Furthermore, in Example 1-3 in which the radial rake angle on the chamfer surface was −30 ° or more, the burr height at the exit R3 was small, and the cutting performance of the outer peripheral blade was high.

Claims

A ceramic end mill body that constitutes a cutting edge portion of an end mill that rotates about an axis,
A chip discharge groove provided on the outer periphery of the front end portion so as to be twisted backward in the rotation direction from the front end side toward the rear end side,
An outer peripheral blade provided on an outer peripheral side ridge line of the chip discharge groove;
A gasche from the top of the tip to the chip discharge groove,
A bottom blade provided at the top of the tip;
A bottom rake face extending from the bottom blade toward the rear end;
A corner blade provided so as to protrude outward from the bottom blade to the outer peripheral blade;
A corner rake face provided between the bottom rake face and the chip discharge groove so as to contact the corner blade;
A chamfer surface provided at an outer peripheral blade ridge line portion where at least the chip discharge groove and the flank of the outer peripheral blade intersect,
An end mill body.
2. The end mill body according to claim 1, wherein a radial rake angle α of the chamfer surface at the outer peripheral edge portion is not less than −30 ° and not more than −15 °.

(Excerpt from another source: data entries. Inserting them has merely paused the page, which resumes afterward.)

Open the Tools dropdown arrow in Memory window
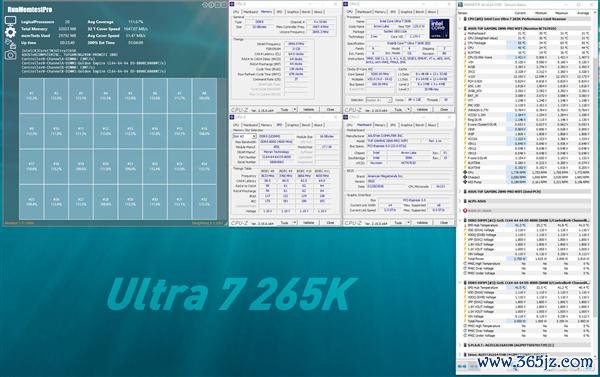tap(295, 109)
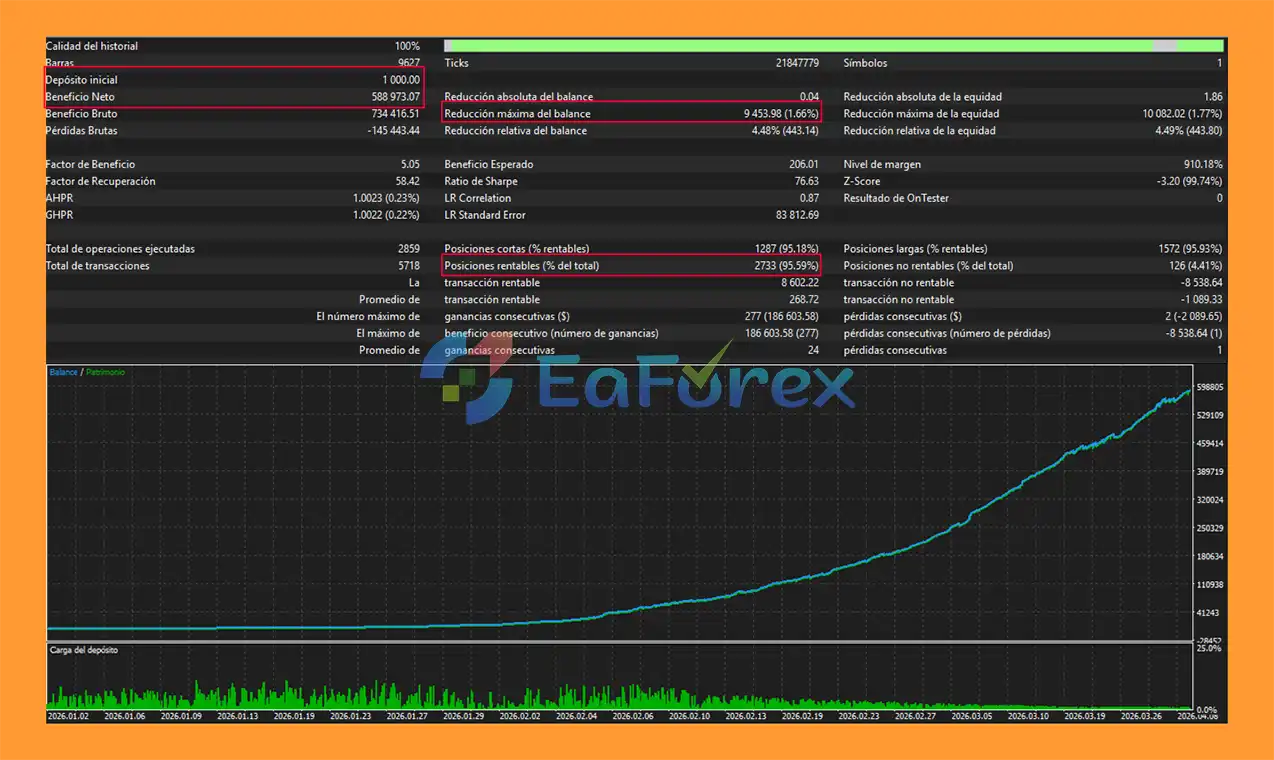Select the Reducción máxima del balance row
1274x760 pixels.
(630, 114)

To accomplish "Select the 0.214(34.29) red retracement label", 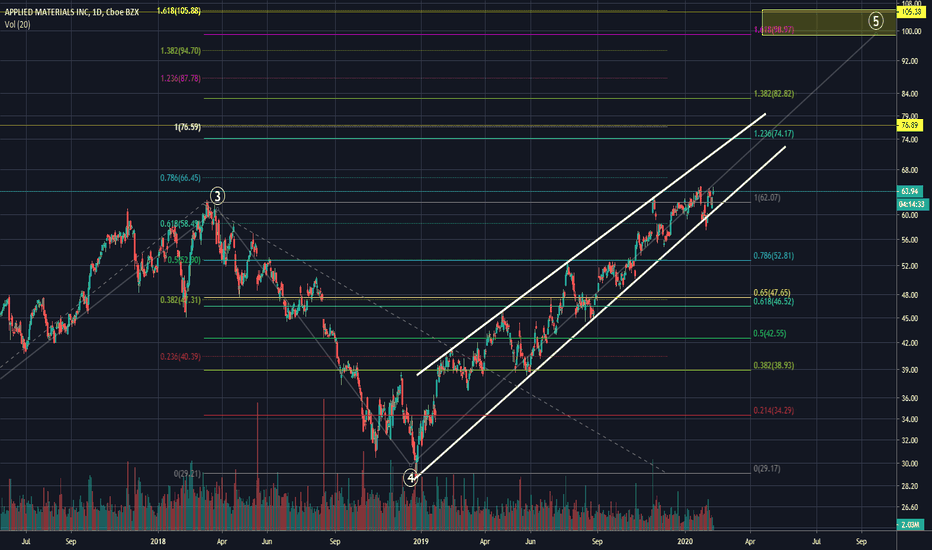I will [773, 410].
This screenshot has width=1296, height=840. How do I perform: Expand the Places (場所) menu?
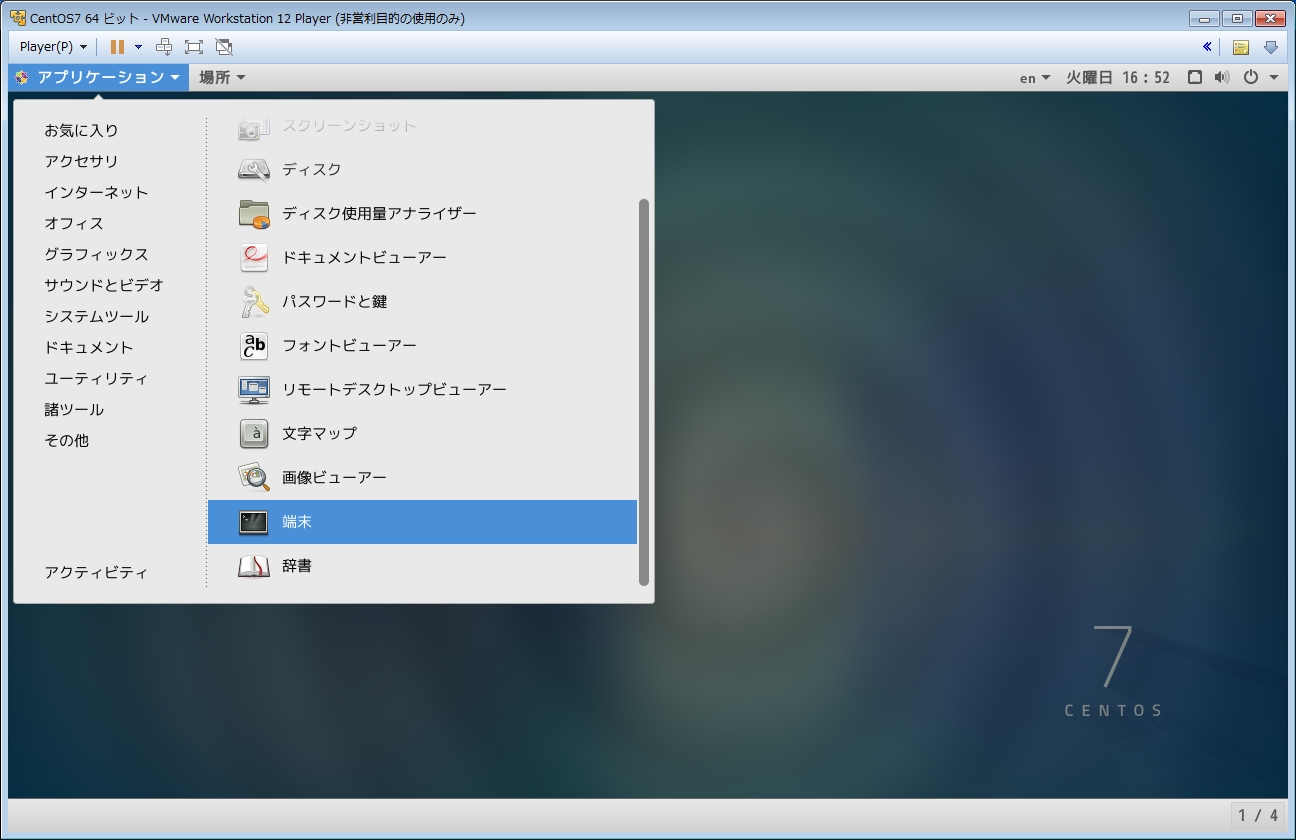[x=221, y=77]
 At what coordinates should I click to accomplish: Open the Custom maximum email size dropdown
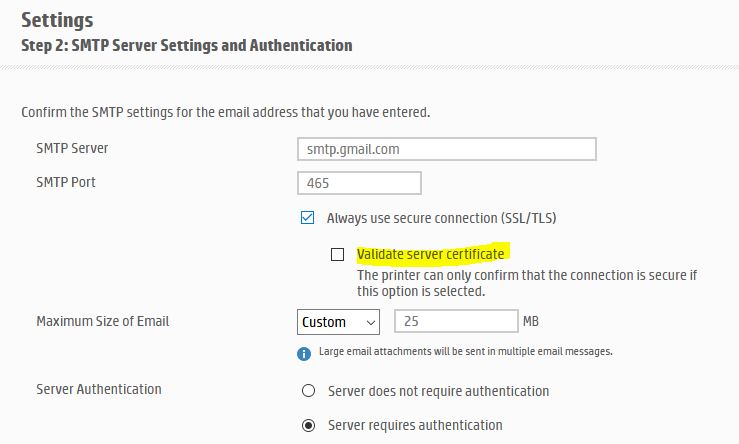[339, 322]
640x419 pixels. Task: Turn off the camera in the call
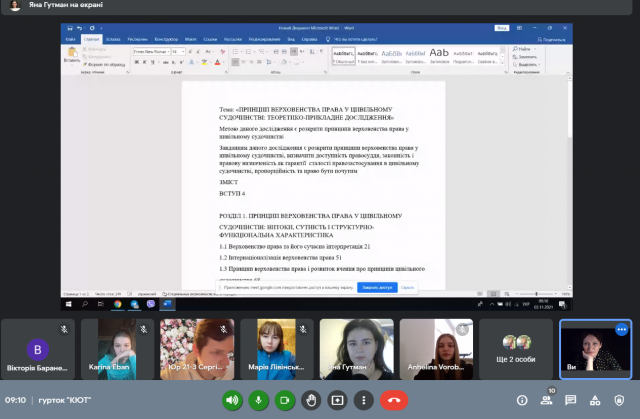[284, 400]
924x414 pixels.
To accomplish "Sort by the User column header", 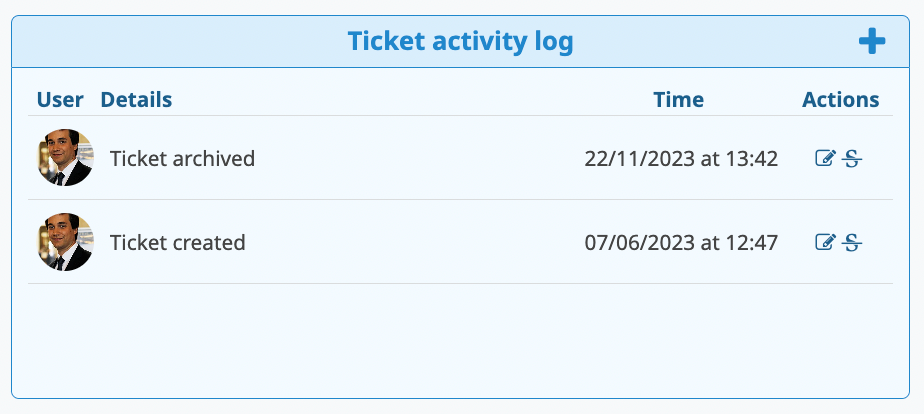I will click(60, 100).
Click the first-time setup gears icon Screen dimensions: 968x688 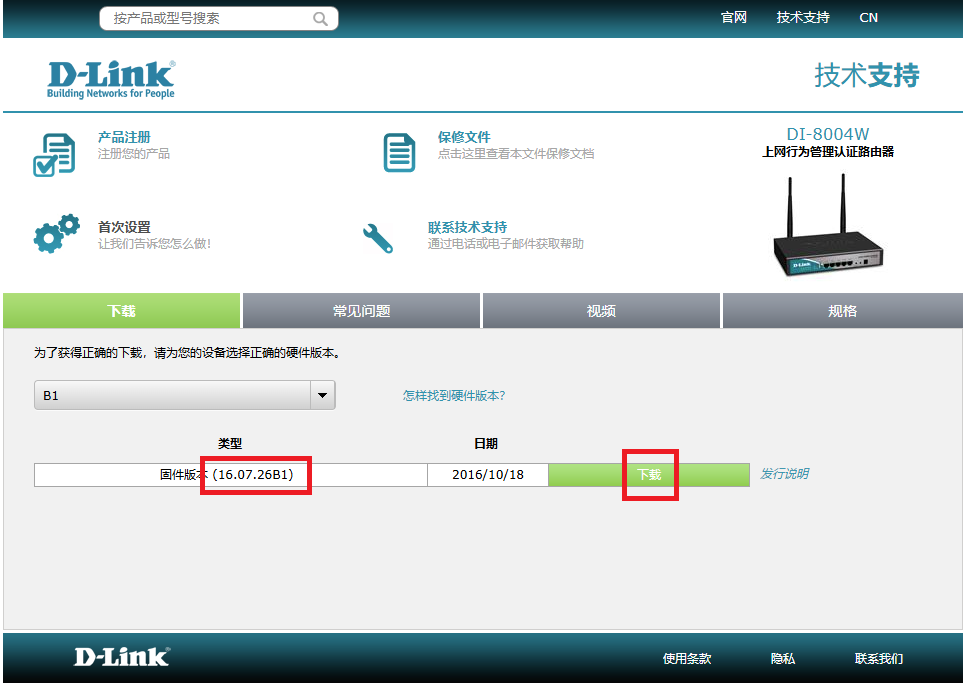click(x=55, y=234)
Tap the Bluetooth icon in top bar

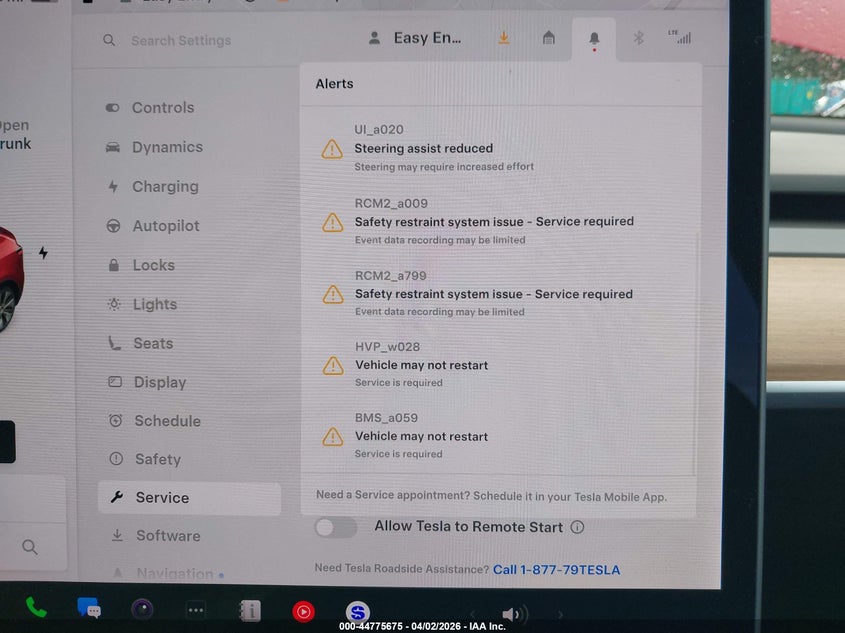(638, 38)
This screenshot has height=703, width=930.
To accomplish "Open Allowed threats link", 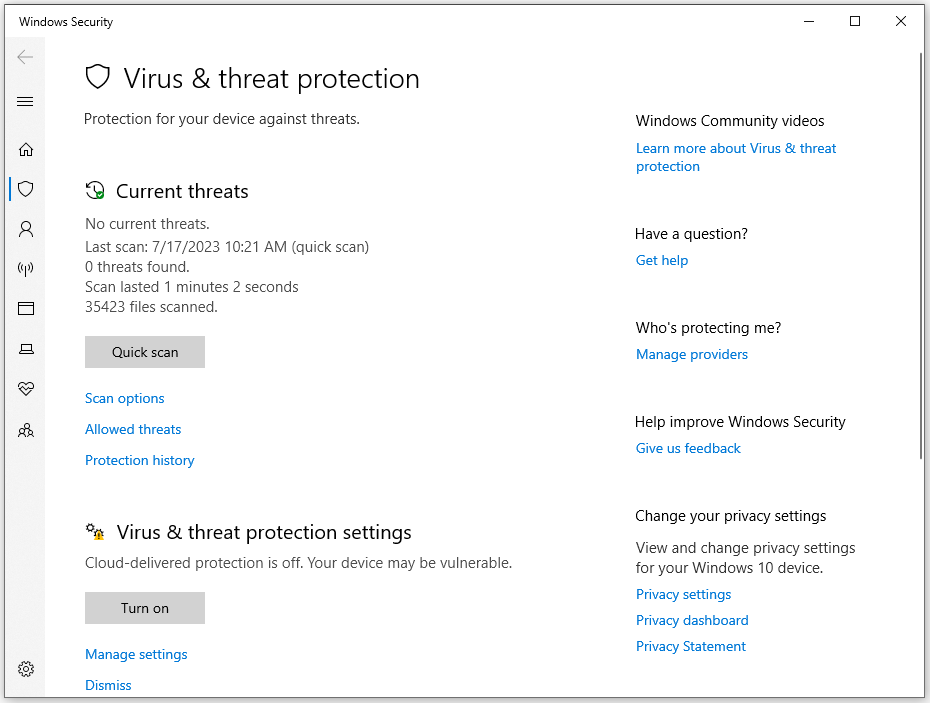I will (133, 429).
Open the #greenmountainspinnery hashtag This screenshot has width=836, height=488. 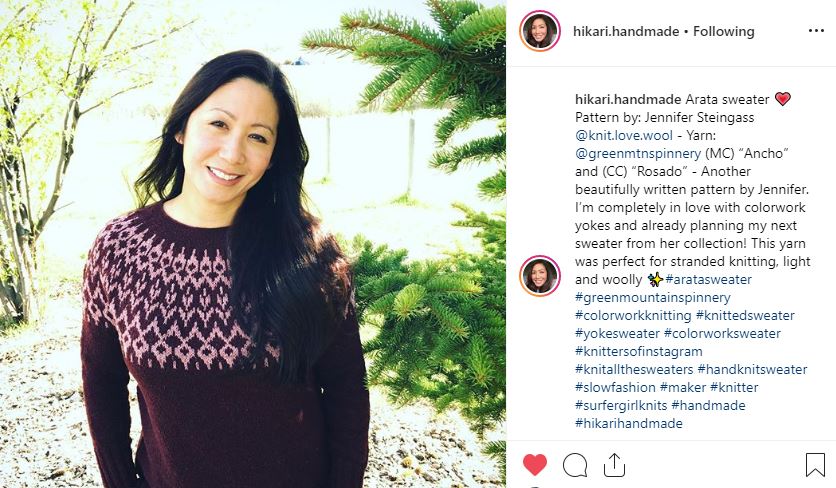pyautogui.click(x=653, y=298)
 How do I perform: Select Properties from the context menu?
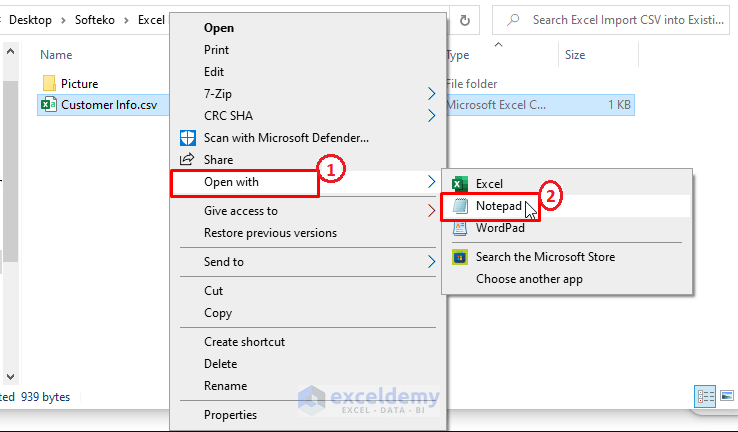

The end mill body according to claim 2, wherein a difference (β-α) obtained by subtracting the radial rake angle α from a radial rake angle β of the chip discharge groove is 10 ° or more and 30 ° or less.
The chamfer surface is also provided on at least a part of a corner blade ridge line portion where the corner rake surface and the flank surface of the corner blade intersect,
The end mill body according to any one of claims 1 to 3, wherein a radial rake angle γ of the chamfer surface at the corner edge portion is not less than -30 ° and not more than -15 °.
The end mill body according to claim 4, wherein the chamfer surface is not provided on the bottom blade.
The end mill body according to any one of claims 1 to 5, wherein a corner having a radius of 0.5 mm or more and 2 mm or less is attached to a corner portion of the gasche that is farthest from the bottom blade.
The end mill body according to any one of claims 1 to 6, constituting a cutting edge portion of a radius end mill.
The end mill body according to any one of claims 1 to 7,
A shank portion attached to a rear end portion of the end mill body and configured to be fixed to a rotating shaft of a machine tool;
An end mill.
The shank portion is made of ceramic,
The end mill according to claim 8, wherein the end mill body and the shank portion are configured integrally.
The end mill body according to claim 8, wherein the end mill body has a connecting portion configured to be detachably connected to the shank portion.